After "Bachelorette" divided Sundance audiences in 2012 with its caustic comedy of gal-pal dysfunction - it was like "Bridesmaids," only meaner - some were wondering if we'd ever hear from writer-director Leslye Headland again. "Sleeping With Other People" brought this ribald talent back to the festival with a vengeance: an acridly charming (and at times very dirty) romantic comedy about a friendship between two serial cheaters (Jason Sudeikis and Alison Brie of "Community" and "Mad Men"), "Sleeping" subverts the cliches of Hollywood rom-coms with edginess and unexpected warmth. In the post-screening Q & A, Headland described the film as "'When Harry Met Sally. . .' with [jerks]," which both encapsulates her sense of humor and the marketing challenge her movie faces.

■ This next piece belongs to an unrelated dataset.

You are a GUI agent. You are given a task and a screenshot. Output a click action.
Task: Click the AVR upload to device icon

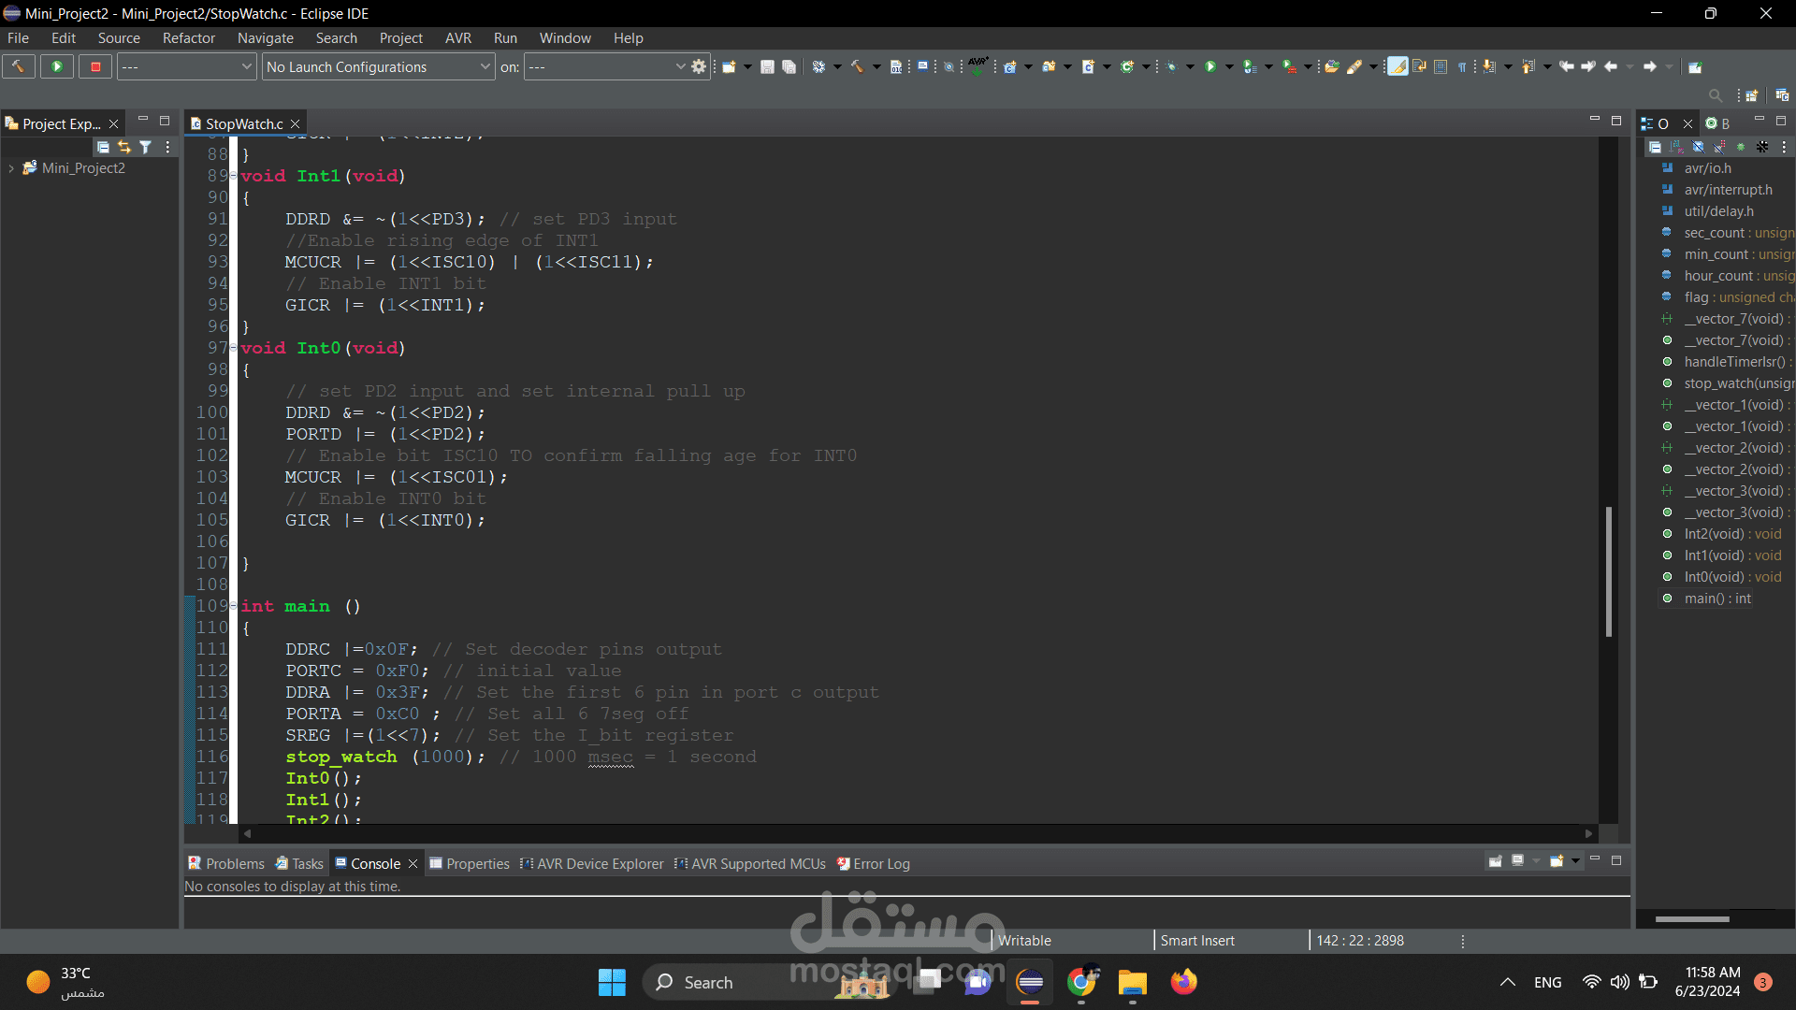click(x=978, y=66)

On the other hand, the woman sitting next to me at the screening was crying happy tears at the film's conclusion, a testimony to Headland's successful reinvigoration of a tired genre. She seems to have heeded the words of the women on the Serious Ladies panel when asked what advice they'd give to the young women coming up behind them. The answers were unanimous and they apply not just to women: Do it yourself. Keep working. Trust your voice. In the words of Dunham, "Tell the story you want to tell. We're all so less weird than we think we are."